We used to cover the beds with road fabric and only uncover the beds
we were planning to use, resting the others while controlling weeds and pests.
Regarding nutrient depletion, there are heavy feeders (fruiting plants) and light feeders (legumes).  If you are planting a heavy feeder in containers or permanent beds which have had the same soil in them for many years you are going to need to add nitrogen no matter what.  

My Organic Fertilizer Stash

Because beds can only take so much new compost, I turn to more concentrated sources adding blood meal, bone meal, potash, worm castings and biochar every year before I plant and then follow up with additional slow release Garden-tone throughout the season.  When choosing blood meal(N), bone meal(P) or potash(K) over a balanced fertilizer, you should follow the N-P-K guidelines for your intended crop.

Blood meal was added to the right side for cucumbers.
The bean plants closer to the right show greener foliage than those on the left edge.
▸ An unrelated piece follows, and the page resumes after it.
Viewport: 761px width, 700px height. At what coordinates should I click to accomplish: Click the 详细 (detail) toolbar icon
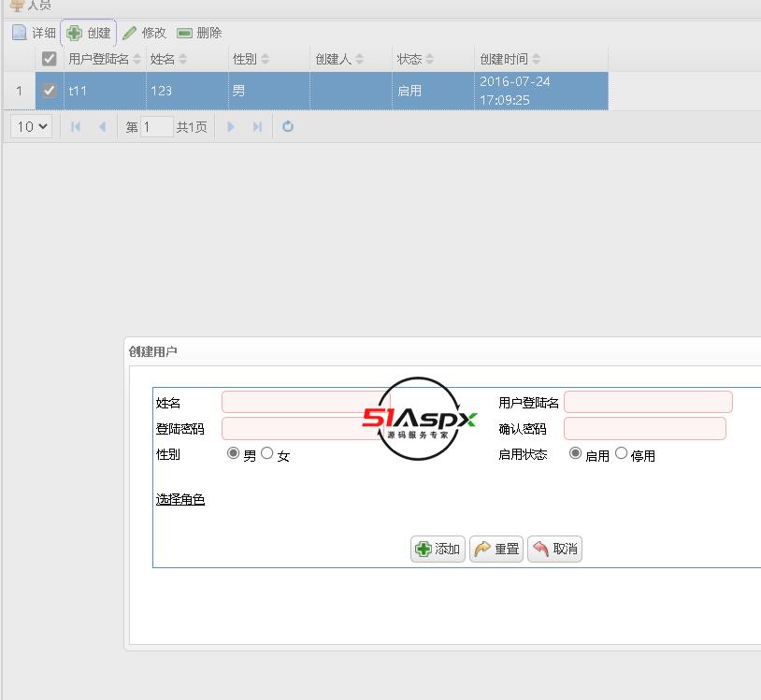click(x=19, y=33)
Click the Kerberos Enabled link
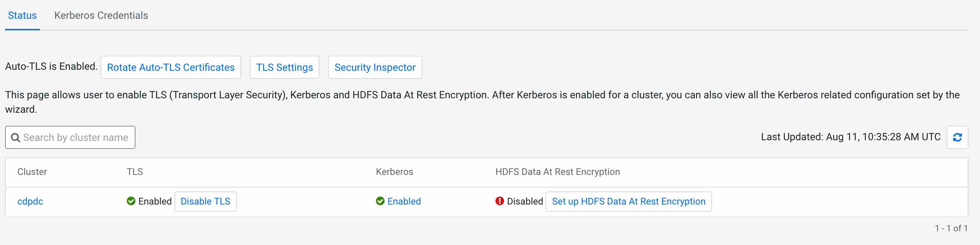 404,201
I do consider rotations when planning my layout each year.  In beds where I am getting consistently poorer performance regardless of what I am adding I will plant peas and beans in them while continuing amendments for a year or more while they catch up. 

Beds prepared the same and seeds planted on the same day

Another rotation consideration is to try to find a bed that they do better in because of sun, wind and water patterns.  The differences are subtle but consistent and each of my four corner beds have a prevailing issue related to one of those. The eight beds in the middle are much more reliable.  

The prevailing growing conditions in my garden layout

  Our prevailing wind is from the west  but is blocked somewhat by trees making the northwest corner the breeziest.  The sun is high on the horizon at our latitude but the trees to the west cast shade on the south west corner first late in the afternoon.  The garden has about 12 inches of grade from east to west but the easternmost beds get some additional rain from the sidewalk on that side.

So I do rotate crops to an extent.  For instance, potatoes.  They've been in the Tater Patch, the Dahlia bed, the regular raised beds, and containers.  The Tater patch has hosted potatoes, cantaloupes, summer squash and Dahlias.  Yes, there are limitations to the extent you can rotate raised beds, space, growing conditions and priorities cause me to change my layout each year.